The records should be copied out again with no alteration.
%%
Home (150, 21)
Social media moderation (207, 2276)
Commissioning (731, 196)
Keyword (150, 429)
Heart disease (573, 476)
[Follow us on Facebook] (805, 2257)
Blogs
%%
[Result of this exercise]:
Home (150, 21)
Social media moderation (207, 2276)
Commissioning (731, 196)
Keyword (150, 429)
Heart disease (573, 476)
[Follow us on Facebook] (805, 2257)
Blogs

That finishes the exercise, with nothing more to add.